While the problems of climate change and inequity create a vicious cycle of harm, the solutions to these problems can create a “virtuous circle” of mutually reinforcing benefits. For example, emissions reductions that also cut air pollution can immediately mitigate suffering from asthma and other respiratory diseases. And less air pollution means lower health care costs and reduced pressure on overburdened hospitals.

The potential benefits are staggering. In the United States, eliminating fossil fuel pollution could save 100,000 lives and $880 billion annually. Over the long term, air quality improvements alone could substantially offset, or even exceed, the costs of climate change mitigation.

With the motive and the means to address climate change and inequity, health systems are taking action. For example, Washington state-based Providence hospital system is reducing waste, switching to renewable energy, purchasing local and sustainable foods and phasing out climate-changing anesthetic agents. Providence has cut emissions at its hospitals by nearly 12 percent and 26 of its facilities operate entirely on renewable energy.

And the Impact Purchasing Commitment, created by the Healthcare Anchor Network in partnership with Practice Greenhealth and Health Care Without Harm, directs health care purchasing toward industries that decrease their carbon footprint, produce safer products and services and grow economic opportunities for businesses owned by people of color and women.

Stored dataset items:
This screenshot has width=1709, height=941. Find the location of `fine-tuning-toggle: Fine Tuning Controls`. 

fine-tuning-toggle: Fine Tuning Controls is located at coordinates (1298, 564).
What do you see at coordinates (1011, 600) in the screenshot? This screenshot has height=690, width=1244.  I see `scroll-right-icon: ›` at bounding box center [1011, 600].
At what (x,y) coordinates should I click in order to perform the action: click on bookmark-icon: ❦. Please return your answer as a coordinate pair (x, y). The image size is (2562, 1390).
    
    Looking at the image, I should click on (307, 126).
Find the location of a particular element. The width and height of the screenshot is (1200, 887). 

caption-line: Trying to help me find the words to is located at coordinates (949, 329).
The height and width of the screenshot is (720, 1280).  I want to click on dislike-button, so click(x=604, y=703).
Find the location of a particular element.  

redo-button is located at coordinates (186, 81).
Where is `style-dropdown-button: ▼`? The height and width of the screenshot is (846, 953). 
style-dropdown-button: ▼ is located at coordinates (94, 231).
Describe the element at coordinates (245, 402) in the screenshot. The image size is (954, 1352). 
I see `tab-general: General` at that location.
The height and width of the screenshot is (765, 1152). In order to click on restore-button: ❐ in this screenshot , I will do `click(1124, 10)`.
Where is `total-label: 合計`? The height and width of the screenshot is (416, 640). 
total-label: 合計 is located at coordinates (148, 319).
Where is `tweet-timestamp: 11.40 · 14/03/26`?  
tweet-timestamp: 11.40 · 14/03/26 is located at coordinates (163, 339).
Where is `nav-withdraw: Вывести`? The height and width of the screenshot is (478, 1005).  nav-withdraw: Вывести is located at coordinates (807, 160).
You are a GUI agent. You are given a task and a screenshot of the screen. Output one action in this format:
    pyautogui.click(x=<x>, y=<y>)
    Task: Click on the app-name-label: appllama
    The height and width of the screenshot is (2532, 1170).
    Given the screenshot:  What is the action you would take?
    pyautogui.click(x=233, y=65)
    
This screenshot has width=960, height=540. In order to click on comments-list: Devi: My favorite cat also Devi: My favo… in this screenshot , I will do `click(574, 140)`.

▶ _PROBLEM DETAILS_: Revise the climate and health text from "The potential benefits" up to and including "climate change mitigation.", changing "fossil fuel pollution" to "carbon pollution".

▶ _ANSWER FOR THE TASK_:
The potential benefits are staggering. In the United States, eliminating carbon pollution could save 100,000 lives and $880 billion annually. Over the long term, air quality improvements alone could substantially offset, or even exceed, the costs of climate change mitigation.